Recorded data
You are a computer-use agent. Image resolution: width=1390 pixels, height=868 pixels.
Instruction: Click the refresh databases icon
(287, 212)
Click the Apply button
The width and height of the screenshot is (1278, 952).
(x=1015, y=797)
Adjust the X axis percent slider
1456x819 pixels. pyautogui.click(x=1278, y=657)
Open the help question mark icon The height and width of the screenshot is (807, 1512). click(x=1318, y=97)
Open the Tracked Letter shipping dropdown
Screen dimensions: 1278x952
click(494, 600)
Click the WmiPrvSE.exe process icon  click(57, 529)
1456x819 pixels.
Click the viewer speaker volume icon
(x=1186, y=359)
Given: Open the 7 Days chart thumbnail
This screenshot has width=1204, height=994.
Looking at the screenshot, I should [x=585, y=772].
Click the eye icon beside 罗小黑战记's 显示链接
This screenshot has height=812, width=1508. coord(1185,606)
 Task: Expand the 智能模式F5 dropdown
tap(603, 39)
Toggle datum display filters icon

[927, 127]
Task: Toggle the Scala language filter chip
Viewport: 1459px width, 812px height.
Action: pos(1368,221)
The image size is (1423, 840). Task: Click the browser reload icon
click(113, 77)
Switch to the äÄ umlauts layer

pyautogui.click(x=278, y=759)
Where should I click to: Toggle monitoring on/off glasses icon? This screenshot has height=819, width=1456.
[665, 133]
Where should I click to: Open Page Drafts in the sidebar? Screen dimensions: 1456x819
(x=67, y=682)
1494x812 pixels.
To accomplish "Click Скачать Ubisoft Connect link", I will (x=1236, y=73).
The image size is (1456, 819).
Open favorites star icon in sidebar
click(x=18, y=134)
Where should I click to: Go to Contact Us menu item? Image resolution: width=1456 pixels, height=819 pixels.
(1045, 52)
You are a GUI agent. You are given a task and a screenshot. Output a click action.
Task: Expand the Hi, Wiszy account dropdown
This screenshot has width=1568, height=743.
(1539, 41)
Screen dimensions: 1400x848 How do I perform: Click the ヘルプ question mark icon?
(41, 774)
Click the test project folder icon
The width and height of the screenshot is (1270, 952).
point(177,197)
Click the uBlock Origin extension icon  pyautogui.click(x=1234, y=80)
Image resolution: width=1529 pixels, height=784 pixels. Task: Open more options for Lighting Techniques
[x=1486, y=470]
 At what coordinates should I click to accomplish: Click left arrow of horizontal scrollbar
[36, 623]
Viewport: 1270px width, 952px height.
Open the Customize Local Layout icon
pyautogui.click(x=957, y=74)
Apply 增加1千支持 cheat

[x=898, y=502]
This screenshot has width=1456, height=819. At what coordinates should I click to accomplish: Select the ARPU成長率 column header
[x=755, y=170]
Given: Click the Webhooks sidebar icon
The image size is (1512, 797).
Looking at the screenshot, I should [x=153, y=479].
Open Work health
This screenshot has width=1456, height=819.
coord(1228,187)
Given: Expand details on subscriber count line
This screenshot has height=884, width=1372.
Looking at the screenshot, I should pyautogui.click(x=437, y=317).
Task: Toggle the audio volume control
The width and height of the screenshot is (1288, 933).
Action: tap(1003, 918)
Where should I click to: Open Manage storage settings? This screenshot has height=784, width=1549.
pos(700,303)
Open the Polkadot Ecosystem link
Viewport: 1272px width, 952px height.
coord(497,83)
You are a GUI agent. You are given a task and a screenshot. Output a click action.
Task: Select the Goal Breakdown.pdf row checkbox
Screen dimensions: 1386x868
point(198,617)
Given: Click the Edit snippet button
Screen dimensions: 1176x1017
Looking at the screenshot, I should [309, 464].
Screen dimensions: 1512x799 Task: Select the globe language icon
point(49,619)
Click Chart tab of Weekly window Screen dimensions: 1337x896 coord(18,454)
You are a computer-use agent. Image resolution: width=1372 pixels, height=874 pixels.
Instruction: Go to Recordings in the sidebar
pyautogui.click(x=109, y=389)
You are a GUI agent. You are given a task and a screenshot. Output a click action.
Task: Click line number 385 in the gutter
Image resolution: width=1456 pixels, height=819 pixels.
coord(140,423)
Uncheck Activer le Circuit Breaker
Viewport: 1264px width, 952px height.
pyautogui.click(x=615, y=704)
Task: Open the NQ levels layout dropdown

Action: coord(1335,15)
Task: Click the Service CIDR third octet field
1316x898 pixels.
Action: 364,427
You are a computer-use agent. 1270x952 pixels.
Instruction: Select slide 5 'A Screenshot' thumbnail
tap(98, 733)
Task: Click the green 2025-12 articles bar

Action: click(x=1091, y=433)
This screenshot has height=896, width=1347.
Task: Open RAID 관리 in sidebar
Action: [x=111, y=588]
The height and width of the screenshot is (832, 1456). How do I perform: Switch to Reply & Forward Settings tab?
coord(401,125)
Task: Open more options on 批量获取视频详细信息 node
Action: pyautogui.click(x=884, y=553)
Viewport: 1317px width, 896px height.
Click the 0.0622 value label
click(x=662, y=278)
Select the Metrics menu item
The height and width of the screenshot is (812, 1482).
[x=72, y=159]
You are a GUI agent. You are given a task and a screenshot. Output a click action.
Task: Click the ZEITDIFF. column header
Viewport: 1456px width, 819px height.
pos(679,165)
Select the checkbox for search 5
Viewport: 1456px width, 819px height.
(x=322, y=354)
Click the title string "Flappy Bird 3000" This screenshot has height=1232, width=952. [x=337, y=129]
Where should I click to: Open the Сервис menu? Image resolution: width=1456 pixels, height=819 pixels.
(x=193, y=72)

# TASK DIRECTIONS
Pull out all lines of the data with the string "button".

# ANSWER FOR THIS EXERCISE
Click the Apply button
Given: Click the Edit snippet button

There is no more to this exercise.